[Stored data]
◇ ◇ ◇
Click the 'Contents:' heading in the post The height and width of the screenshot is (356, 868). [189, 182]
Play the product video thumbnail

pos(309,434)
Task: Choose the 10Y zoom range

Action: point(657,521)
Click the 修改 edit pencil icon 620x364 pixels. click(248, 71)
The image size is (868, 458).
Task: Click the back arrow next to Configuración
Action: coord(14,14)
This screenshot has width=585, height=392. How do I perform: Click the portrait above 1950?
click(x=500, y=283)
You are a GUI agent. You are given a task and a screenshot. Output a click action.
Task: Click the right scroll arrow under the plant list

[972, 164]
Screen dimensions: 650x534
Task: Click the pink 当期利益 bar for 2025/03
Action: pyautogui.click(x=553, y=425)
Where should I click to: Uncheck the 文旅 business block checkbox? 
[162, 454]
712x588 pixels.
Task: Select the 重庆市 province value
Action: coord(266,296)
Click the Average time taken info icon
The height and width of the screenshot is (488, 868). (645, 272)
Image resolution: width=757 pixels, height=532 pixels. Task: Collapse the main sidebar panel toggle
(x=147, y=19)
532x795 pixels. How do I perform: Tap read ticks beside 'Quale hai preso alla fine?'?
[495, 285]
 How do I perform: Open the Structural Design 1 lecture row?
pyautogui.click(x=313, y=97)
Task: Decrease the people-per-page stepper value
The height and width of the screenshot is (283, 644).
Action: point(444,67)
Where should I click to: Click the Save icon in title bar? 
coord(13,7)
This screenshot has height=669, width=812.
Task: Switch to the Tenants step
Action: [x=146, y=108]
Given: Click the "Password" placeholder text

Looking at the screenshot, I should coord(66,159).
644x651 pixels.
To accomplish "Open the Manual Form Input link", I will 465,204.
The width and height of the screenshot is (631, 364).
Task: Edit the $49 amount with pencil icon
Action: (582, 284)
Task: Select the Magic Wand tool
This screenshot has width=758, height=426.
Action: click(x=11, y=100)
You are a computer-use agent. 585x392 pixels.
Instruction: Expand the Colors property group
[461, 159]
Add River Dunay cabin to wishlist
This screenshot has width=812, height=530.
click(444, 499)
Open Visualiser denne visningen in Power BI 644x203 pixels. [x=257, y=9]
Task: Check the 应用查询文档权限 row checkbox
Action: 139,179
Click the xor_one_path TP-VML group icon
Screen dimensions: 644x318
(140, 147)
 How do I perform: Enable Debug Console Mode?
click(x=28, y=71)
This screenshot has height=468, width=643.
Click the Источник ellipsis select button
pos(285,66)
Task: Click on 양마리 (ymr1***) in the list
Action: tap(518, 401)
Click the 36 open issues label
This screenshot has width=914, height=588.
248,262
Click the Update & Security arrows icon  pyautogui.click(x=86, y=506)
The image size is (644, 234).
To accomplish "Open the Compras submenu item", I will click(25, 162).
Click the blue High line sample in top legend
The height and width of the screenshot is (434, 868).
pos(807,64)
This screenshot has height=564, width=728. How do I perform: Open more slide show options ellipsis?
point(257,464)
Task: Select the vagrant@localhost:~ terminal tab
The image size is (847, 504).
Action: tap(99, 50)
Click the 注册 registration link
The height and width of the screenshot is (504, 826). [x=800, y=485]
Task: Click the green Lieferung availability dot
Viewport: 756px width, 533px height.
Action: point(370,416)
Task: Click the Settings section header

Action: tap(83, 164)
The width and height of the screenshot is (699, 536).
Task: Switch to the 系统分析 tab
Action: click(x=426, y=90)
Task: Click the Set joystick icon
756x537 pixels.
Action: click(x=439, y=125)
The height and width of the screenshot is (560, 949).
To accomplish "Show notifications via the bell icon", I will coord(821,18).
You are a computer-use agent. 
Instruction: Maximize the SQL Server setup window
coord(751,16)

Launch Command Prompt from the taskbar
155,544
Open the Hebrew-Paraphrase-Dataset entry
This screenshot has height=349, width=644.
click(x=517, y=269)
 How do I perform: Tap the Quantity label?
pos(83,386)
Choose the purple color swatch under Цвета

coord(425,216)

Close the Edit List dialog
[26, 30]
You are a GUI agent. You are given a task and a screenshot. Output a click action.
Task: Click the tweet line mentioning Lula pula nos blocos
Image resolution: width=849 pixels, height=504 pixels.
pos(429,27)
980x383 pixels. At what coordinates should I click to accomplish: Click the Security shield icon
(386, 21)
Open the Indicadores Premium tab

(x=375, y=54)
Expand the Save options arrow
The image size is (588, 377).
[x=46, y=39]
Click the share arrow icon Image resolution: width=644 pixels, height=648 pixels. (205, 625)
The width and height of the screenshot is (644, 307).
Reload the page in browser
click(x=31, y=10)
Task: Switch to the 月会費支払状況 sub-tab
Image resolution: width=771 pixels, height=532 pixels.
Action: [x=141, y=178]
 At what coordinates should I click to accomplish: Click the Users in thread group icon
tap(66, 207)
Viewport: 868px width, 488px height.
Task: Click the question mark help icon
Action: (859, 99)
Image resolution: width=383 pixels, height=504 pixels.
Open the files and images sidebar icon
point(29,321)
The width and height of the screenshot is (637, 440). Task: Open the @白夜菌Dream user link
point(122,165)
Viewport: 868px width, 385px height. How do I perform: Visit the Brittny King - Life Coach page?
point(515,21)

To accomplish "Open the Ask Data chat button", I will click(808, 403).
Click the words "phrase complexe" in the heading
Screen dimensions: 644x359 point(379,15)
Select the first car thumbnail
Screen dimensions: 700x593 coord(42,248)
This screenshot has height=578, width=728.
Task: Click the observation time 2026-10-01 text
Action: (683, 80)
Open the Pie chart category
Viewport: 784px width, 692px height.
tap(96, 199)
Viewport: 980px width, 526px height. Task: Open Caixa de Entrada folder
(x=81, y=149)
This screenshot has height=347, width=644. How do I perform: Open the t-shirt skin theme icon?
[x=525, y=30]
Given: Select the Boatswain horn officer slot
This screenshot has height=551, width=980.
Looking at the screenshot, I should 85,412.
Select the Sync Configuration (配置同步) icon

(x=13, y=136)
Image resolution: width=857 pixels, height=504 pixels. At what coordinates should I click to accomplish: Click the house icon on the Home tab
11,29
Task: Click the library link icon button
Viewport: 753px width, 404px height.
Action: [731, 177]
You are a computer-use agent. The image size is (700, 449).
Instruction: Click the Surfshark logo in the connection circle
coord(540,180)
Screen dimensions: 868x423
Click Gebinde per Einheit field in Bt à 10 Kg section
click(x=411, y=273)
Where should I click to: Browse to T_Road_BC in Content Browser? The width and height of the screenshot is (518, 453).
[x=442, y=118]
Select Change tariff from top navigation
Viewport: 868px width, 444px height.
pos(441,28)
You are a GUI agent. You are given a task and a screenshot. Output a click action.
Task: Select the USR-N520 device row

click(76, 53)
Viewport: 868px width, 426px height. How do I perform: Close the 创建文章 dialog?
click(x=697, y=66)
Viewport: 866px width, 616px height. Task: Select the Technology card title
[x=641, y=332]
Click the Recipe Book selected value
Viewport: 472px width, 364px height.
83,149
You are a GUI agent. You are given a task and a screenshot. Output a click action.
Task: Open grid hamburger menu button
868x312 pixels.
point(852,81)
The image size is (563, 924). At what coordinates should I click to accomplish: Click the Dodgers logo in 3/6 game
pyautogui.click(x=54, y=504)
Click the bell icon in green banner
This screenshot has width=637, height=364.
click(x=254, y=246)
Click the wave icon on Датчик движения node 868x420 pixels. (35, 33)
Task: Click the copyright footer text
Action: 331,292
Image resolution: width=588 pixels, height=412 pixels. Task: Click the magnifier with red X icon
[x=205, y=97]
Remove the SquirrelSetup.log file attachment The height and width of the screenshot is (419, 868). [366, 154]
◇ ◇ ◇
# [WHAT YOU HAVE TO DO]
Copy out the records once more, with nothing altered.

# [ANSWER SECTION]
Click the 'Contents:' heading in the post The height and width of the screenshot is (356, 868). [189, 182]
Play the product video thumbnail

pos(309,434)
Task: Choose the 10Y zoom range

Action: point(657,521)
Click the 修改 edit pencil icon 620x364 pixels. click(248, 71)
The image size is (868, 458).
Task: Click the back arrow next to Configuración
Action: coord(14,14)
This screenshot has width=585, height=392. How do I perform: Click the portrait above 1950?
click(x=500, y=283)
You are a GUI agent. You are given a task and a screenshot. Output a click action.
Task: Click the right scroll arrow under the plant list

[972, 164]
Screen dimensions: 650x534
Task: Click the pink 当期利益 bar for 2025/03
Action: pyautogui.click(x=553, y=425)
Where should I click to: Uncheck the 文旅 business block checkbox? 
[162, 454]
712x588 pixels.
Task: Select the 重庆市 province value
Action: coord(266,296)
Click the Average time taken info icon
The height and width of the screenshot is (488, 868). (645, 272)
Image resolution: width=757 pixels, height=532 pixels. Task: Collapse the main sidebar panel toggle
(x=147, y=19)
532x795 pixels. How do I perform: Tap read ticks beside 'Quale hai preso alla fine?'?
[495, 285]
 How do I perform: Open the Structural Design 1 lecture row?
pyautogui.click(x=313, y=97)
Task: Decrease the people-per-page stepper value
The height and width of the screenshot is (283, 644).
Action: point(444,67)
Where should I click to: Click the Save icon in title bar? 
coord(13,7)
This screenshot has height=669, width=812.
Task: Switch to the Tenants step
Action: [x=146, y=108]
Given: Click the "Password" placeholder text

Looking at the screenshot, I should coord(66,159).
644x651 pixels.
To accomplish "Open the Manual Form Input link", I will 465,204.
The width and height of the screenshot is (631, 364).
Task: Edit the $49 amount with pencil icon
Action: (582, 284)
Task: Select the Magic Wand tool
This screenshot has width=758, height=426.
Action: click(x=11, y=100)
You are a computer-use agent. 585x392 pixels.
Instruction: Expand the Colors property group
[461, 159]
Add River Dunay cabin to wishlist
This screenshot has width=812, height=530.
click(444, 499)
Open Visualiser denne visningen in Power BI 644x203 pixels. [x=257, y=9]
Task: Check the 应用查询文档权限 row checkbox
Action: 139,179
Click the xor_one_path TP-VML group icon
Screen dimensions: 644x318
(140, 147)
 How do I perform: Enable Debug Console Mode?
click(x=28, y=71)
This screenshot has height=468, width=643.
Click the Источник ellipsis select button
pos(285,66)
Task: Click on 양마리 (ymr1***) in the list
Action: tap(518, 401)
Click the 36 open issues label
This screenshot has width=914, height=588.
248,262
Click the Update & Security arrows icon  pyautogui.click(x=86, y=506)
The image size is (644, 234).
To accomplish "Open the Compras submenu item", I will click(25, 162).
Click the blue High line sample in top legend
The height and width of the screenshot is (434, 868).
pos(807,64)
This screenshot has height=564, width=728. How do I perform: Open more slide show options ellipsis?
point(257,464)
Task: Select the vagrant@localhost:~ terminal tab
The image size is (847, 504).
Action: tap(99, 50)
Click the 注册 registration link
The height and width of the screenshot is (504, 826). [x=800, y=485]
Task: Click the green Lieferung availability dot
Viewport: 756px width, 533px height.
Action: point(370,416)
Task: Click the Settings section header

Action: tap(83, 164)
The width and height of the screenshot is (699, 536).
Task: Switch to the 系统分析 tab
Action: click(x=426, y=90)
Task: Click the Set joystick icon
756x537 pixels.
Action: click(x=439, y=125)
The height and width of the screenshot is (560, 949).
To accomplish "Show notifications via the bell icon", I will coord(821,18).
You are a computer-use agent. 
Instruction: Maximize the SQL Server setup window
coord(751,16)

Launch Command Prompt from the taskbar
155,544
Open the Hebrew-Paraphrase-Dataset entry
This screenshot has height=349, width=644.
click(x=517, y=269)
 How do I perform: Tap the Quantity label?
pos(83,386)
Choose the purple color swatch under Цвета

coord(425,216)

Close the Edit List dialog
[26, 30]
You are a GUI agent. You are given a task and a screenshot. Output a click action.
Task: Click the tweet line mentioning Lula pula nos blocos
Image resolution: width=849 pixels, height=504 pixels.
pos(429,27)
980x383 pixels. At what coordinates should I click to accomplish: Click the Security shield icon
(386, 21)
Open the Indicadores Premium tab

(x=375, y=54)
Expand the Save options arrow
The image size is (588, 377).
[x=46, y=39]
Click the share arrow icon Image resolution: width=644 pixels, height=648 pixels. (205, 625)
The width and height of the screenshot is (644, 307).
Reload the page in browser
click(x=31, y=10)
Task: Switch to the 月会費支払状況 sub-tab
Image resolution: width=771 pixels, height=532 pixels.
Action: [x=141, y=178]
 At what coordinates should I click to accomplish: Click the Users in thread group icon
tap(66, 207)
Viewport: 868px width, 488px height.
Task: Click the question mark help icon
Action: (859, 99)
Image resolution: width=383 pixels, height=504 pixels.
Open the files and images sidebar icon
point(29,321)
The width and height of the screenshot is (637, 440). Task: Open the @白夜菌Dream user link
point(122,165)
Viewport: 868px width, 385px height. How do I perform: Visit the Brittny King - Life Coach page?
point(515,21)

To accomplish "Open the Ask Data chat button", I will click(808, 403).
Click the words "phrase complexe" in the heading
Screen dimensions: 644x359 point(379,15)
Select the first car thumbnail
Screen dimensions: 700x593 coord(42,248)
This screenshot has height=578, width=728.
Task: Click the observation time 2026-10-01 text
Action: (683, 80)
Open the Pie chart category
Viewport: 784px width, 692px height.
tap(96, 199)
Viewport: 980px width, 526px height. Task: Open Caixa de Entrada folder
(x=81, y=149)
This screenshot has height=347, width=644. How do I perform: Open the t-shirt skin theme icon?
[x=525, y=30]
Given: Select the Boatswain horn officer slot
This screenshot has height=551, width=980.
Looking at the screenshot, I should 85,412.
Select the Sync Configuration (配置同步) icon

(x=13, y=136)
Image resolution: width=857 pixels, height=504 pixels. At what coordinates should I click to accomplish: Click the house icon on the Home tab
11,29
Task: Click the library link icon button
Viewport: 753px width, 404px height.
Action: [731, 177]
You are a computer-use agent. The image size is (700, 449).
Instruction: Click the Surfshark logo in the connection circle
coord(540,180)
Screen dimensions: 868x423
Click Gebinde per Einheit field in Bt à 10 Kg section
click(x=411, y=273)
Where should I click to: Browse to T_Road_BC in Content Browser? The width and height of the screenshot is (518, 453).
[x=442, y=118]
Select Change tariff from top navigation
Viewport: 868px width, 444px height.
pos(441,28)
You are a GUI agent. You are given a task and a screenshot. Output a click action.
Task: Select the USR-N520 device row

click(76, 53)
Viewport: 868px width, 426px height. How do I perform: Close the 创建文章 dialog?
click(x=697, y=66)
Viewport: 866px width, 616px height. Task: Select the Technology card title
[x=641, y=332]
Click the Recipe Book selected value
Viewport: 472px width, 364px height.
83,149
You are a GUI agent. You are given a task and a screenshot. Output a click action.
Task: Open grid hamburger menu button
868x312 pixels.
point(852,81)
The image size is (563, 924). At what coordinates should I click to accomplish: Click the Dodgers logo in 3/6 game
pyautogui.click(x=54, y=504)
Click the bell icon in green banner
This screenshot has width=637, height=364.
click(x=254, y=246)
Click the wave icon on Датчик движения node 868x420 pixels. (35, 33)
Task: Click the copyright footer text
Action: 331,292
Image resolution: width=588 pixels, height=412 pixels. Task: Click the magnifier with red X icon
[x=205, y=97]
Remove the SquirrelSetup.log file attachment The height and width of the screenshot is (419, 868). [366, 154]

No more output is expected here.